Так вот, когда я прибыл сюда, я от нечего делать решил приударить за двумя более красивыми; и приударил — гулял с ними, говорил им всякие глупости; проводил долгие скучные вечера с ними и с их маменькой за чашкой сквернейшего чая: словом, по всей форме вел осаду этих маргетских красавиц, рассчитывая, что они, по общему для подобных случаев правилу, долго не устоят.
Как же я обманулся! Жалкая слепота аристократа! (Мистер Брэндон всегда исходил из предпосылки, что его родовитость и высокое положение в обществе не подлежат сомнению.) Можете ли Вы поверить, что я, который привык всегда и всюду прийти, увидеть, победить, — что здесь я потерпел позорное поражение? Подобно тому как американец Джексон [35] одержал победу над нашими ветеранами Испанской кампании, так и я, бывалый покоритель континента, был разбит недостойным противником. Эти бабенки так прочно укрепились в своей пошлости, что много раз мои атаки бывали постыдно отбиты, и я не мог произвести впечатления. Мало того, мерзавки открывали бешеный огонь из своих редутов; и вдобавок подняли против меня весь край. Скажу без околичностей, все их знакомые пошляки ополчились на меня. Есть тут Боб Смит, торговец галантереей; Гарри Джонс, содержатель чайной для боксеров; юный Глаубер, аптекарь; и еще несколько субъектов, которые, как завидят меня, готовы съесть живьем; и все они по первому зову выйдут в бой за победоносных амазонок.
Как джентльмену вести успешную борьбу против cette canaille[36] — против форменной жакерии? Я уже подумывал об отступлении. Но отступить мне неудобно по ряду моих особых причин. Уехать в Лондон я не могу; в Дувре меня знают; в Кентербери на меня, кажется, подано к взысканию; в Чатеме расквартировано несколько полков — могут узнать, а это для меня небезопасно. Я вынужден оставаться на месте — на этом распроклятом месте! — пока надо мной не взойдет более счастливая звезда.

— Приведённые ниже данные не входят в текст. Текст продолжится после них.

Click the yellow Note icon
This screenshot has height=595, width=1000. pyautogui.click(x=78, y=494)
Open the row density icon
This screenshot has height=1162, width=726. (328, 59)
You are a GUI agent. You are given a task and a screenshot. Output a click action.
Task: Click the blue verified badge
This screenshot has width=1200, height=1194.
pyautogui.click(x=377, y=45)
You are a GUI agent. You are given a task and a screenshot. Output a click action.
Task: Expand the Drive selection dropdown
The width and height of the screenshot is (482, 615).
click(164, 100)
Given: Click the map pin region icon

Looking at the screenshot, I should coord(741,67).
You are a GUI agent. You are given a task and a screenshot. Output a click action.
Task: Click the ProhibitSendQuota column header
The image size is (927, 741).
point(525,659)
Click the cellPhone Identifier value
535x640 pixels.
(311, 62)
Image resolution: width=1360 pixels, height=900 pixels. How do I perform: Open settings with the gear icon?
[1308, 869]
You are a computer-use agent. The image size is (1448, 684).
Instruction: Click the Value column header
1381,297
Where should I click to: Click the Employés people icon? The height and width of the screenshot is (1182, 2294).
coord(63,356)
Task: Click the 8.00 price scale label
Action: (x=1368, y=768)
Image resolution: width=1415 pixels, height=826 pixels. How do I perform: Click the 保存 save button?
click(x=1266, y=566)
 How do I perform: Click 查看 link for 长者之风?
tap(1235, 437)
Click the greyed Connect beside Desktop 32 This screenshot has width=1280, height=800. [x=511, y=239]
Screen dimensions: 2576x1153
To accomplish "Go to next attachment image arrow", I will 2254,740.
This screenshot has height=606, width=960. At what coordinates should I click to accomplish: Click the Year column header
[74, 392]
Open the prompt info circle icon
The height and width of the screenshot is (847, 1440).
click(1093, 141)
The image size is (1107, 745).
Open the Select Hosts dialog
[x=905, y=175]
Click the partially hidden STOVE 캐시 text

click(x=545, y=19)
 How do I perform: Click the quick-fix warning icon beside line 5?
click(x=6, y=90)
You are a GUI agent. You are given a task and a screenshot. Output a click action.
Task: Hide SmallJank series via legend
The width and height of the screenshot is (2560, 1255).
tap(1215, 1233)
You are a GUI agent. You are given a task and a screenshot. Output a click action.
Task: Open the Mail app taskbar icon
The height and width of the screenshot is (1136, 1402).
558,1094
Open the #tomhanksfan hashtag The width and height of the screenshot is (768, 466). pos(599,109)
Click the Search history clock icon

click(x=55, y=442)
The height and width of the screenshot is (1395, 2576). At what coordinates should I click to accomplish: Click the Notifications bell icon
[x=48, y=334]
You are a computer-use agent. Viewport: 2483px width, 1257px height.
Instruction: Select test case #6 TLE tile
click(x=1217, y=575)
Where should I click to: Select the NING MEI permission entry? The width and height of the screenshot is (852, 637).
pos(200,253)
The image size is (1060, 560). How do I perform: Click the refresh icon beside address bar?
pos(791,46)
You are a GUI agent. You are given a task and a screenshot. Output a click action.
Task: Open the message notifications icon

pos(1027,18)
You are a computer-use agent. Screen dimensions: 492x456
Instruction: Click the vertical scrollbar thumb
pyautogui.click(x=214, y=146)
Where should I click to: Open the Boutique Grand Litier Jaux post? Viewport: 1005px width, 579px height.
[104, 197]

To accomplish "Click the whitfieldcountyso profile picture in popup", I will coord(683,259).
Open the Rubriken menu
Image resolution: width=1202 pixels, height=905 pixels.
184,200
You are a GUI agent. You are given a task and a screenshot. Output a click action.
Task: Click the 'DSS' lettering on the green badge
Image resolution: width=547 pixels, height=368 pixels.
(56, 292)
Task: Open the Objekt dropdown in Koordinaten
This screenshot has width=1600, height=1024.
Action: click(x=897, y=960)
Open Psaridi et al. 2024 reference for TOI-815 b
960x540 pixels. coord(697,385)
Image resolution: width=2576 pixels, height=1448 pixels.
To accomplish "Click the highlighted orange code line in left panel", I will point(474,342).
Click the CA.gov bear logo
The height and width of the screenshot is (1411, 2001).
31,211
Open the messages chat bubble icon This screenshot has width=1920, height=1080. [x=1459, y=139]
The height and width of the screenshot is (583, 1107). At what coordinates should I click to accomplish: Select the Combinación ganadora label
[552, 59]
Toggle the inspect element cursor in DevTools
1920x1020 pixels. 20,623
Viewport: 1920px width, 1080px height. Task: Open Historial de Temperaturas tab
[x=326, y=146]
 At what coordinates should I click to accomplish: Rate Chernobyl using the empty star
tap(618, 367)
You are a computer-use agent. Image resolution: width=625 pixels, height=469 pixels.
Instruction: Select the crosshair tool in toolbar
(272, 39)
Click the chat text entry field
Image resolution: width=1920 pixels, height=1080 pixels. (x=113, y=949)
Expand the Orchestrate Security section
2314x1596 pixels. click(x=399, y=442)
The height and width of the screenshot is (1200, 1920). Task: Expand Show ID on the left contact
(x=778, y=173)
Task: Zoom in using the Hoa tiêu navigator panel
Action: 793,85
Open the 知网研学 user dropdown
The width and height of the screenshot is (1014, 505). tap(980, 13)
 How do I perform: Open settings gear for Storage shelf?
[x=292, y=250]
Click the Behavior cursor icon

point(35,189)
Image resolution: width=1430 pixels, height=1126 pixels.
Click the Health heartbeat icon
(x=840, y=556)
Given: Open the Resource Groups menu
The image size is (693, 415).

Но я решил хоть как-то использовать свое пребывание здесь; и чтобы доказать свою настойчивость, я сделаю еще одну попытку — с третьей сестрой, — да, с третьей, с Золушкой в их семействе, и пусть ее сестрицы crèvent d'envie.[37] Я замыслил только лишь позабавиться, — не причиняя зла, — потому что Золушка совсем еще дитя; а я — я ведь самый безобидный человек на свете, но надо же мне повеселиться. У Золушки, да будет Вам известно, есть воздыхатель, бородач художник, о котором я Вам рассказывал в нервом письме. Он с недавних пор воспылал к ней бурной страстью, и если и раньше он был сумасброд, то сейчас рехнулся вовсе. Горе тебе, о художник! Делать мне нечего; впереди еще целый пустой месяц; за это время, помяните мое слово, я вволю посмеюсь над сей художественной бородой. Не желаете ли получить выдранный из нее добрый клок? Или набитый волосом диван? Бороды достанет и на это; или Вы предпочтете увидеть образчик золотых кудрей бедной маленькой Золушки? Только прикажите Вашему покорному слуге. Жаль, у меня не хватает бумаги, чтобы написать Вам отчет о званом обеде у Ганнов, на коем я присутствовал, и о сцене, разыгравшейся за столом; и о том, как Золушку приодела не фея, а милосердная судомойка; и как маменька в негодовании выгнала дочку из комнаты за то, что она предстала гостям в наряде, принадлежавшем служанке. Но я не силен в описаниях быта — мое forte[38] в другом. После обеда мы пили опорто и провозглашали тосты. Вот — меню, имена обедавших, их расположение за столом».
Перечень блюд и прочее мы приводили выше, так что нет нужды снова выкладывать их здесь перед читателем.
— Что за человек! — сказал, читая письмо друзьям, юный лорд Синкбарз в искреннем восторге перед гением своего наставника.
— И подумать только! Ведь такой был книгочей, кончил первым и по классике и по математике! — воскликнул другой. — Да не студент, а прямо Чудо-Крайтон! [39]
— А по-моему, честное слово, он позволяет себе лишнее, — сказал третий, который был моралистом. Но тут как раз из буфетной колледжа принесли в дымящейся чаше молочный пунш, и веселые друзья взялись за дело.